Seven criticisms are made of fee and dividend (in the link above), but many of them are clearly nonsense. Just Gish Gallup, piled on. Legitimate criticisms of fee and dividend must acknowledge the existence of externalities in energy production and seek the best means to mitigate these externalities. In other words: if you have a criticism, then what's your, proposed alternative for dealing with externalities?

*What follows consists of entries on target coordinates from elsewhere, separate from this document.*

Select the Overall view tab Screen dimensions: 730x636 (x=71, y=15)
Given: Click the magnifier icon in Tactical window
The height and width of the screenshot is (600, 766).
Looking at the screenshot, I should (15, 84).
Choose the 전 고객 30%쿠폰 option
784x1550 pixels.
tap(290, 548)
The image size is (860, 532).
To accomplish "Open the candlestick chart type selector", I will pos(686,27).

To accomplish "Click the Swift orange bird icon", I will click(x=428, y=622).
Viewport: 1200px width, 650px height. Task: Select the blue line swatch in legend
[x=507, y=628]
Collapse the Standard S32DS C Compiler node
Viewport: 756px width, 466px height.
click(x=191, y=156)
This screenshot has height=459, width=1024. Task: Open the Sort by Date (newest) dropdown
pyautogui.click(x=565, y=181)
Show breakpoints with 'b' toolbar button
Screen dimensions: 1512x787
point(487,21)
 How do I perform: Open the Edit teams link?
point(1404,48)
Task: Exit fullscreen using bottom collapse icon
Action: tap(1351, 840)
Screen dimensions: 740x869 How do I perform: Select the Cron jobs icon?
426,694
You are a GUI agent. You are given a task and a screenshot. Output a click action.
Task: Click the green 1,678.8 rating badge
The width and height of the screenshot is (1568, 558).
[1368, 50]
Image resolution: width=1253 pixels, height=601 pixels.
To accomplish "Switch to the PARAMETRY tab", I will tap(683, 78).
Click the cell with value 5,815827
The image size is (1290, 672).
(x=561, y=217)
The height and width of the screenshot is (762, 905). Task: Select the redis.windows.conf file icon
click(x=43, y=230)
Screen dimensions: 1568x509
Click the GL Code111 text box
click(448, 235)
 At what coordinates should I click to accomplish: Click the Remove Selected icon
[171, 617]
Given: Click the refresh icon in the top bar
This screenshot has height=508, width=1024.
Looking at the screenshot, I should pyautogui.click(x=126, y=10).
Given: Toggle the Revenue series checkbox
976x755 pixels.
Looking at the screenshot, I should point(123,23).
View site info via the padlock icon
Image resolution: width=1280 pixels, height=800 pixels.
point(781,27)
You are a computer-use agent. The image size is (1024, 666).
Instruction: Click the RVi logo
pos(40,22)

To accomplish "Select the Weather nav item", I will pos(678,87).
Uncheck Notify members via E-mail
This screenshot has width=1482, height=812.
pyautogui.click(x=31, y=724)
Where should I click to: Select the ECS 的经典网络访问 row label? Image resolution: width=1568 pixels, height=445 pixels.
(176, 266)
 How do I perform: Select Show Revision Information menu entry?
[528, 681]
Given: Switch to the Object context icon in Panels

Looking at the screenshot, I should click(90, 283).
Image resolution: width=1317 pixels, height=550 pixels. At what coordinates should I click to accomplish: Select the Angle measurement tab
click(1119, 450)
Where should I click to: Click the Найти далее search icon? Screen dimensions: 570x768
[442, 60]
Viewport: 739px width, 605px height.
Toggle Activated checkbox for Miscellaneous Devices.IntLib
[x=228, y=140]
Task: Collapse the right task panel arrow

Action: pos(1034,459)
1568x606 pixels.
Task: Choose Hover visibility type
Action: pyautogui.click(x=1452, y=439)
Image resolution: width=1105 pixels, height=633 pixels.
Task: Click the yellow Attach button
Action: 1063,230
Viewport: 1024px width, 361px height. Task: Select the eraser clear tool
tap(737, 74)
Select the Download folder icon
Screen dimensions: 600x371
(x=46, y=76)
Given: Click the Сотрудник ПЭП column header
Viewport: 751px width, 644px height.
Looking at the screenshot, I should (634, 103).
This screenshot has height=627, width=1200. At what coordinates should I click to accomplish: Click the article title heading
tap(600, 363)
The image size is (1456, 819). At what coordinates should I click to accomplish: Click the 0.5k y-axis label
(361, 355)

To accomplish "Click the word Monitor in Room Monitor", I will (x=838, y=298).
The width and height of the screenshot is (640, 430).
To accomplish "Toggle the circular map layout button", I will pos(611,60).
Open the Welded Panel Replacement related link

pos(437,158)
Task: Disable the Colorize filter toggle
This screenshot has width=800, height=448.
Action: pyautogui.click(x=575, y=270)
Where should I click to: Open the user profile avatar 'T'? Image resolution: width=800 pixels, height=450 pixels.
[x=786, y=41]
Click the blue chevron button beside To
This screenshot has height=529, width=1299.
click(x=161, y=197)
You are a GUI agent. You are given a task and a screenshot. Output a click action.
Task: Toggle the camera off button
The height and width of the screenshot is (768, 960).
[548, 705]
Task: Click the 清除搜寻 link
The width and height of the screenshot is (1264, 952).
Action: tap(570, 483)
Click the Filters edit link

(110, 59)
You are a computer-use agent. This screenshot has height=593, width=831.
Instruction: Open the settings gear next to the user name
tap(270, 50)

One legitimate criticism may be that it would be easy to introduce for electricity generation but difficult for other fuel uses. To answer this, for a start, the UK does not need any carbon taxes on vehicle fuel because we already tax motor vehicle fuel at about 4 times the level of the proposed carbon tax! UK motorists pay the equivalent of over £300/tonne CO2 in taxes. That leaves heating and industrial fuel use as two areas to be covered for externalities.
Acronyms
- CfD
- Contracts for Difference. A complex price support mechanism
- RO
- Renewables Obligation. A complex renewable energy subsidy.
- ETS
- Emissions Trading System. A complex carbon trading system. Shockingly easy to game.
- CCL
- Climate Change Levy. More complex than it need by. It may be traded off against the ETS.
- Carbon tax
- Climate Change Levy
- ONR
- Office of Nuclear Regulation. The British nuclear power regulator.
- NRC
- Nuclear Regulatory Commission. The USA's nuclear regulator.
- EPR
- 3rd generation (Gen III) pressurized water reactor (PWR) design. Developed by Edf and AREVA.
- APR1400
- 3rd generation (Gen III) pressurized water reactor (PWR) design. Developed and designed by the Korea Electric Power Corporation (KEPCO).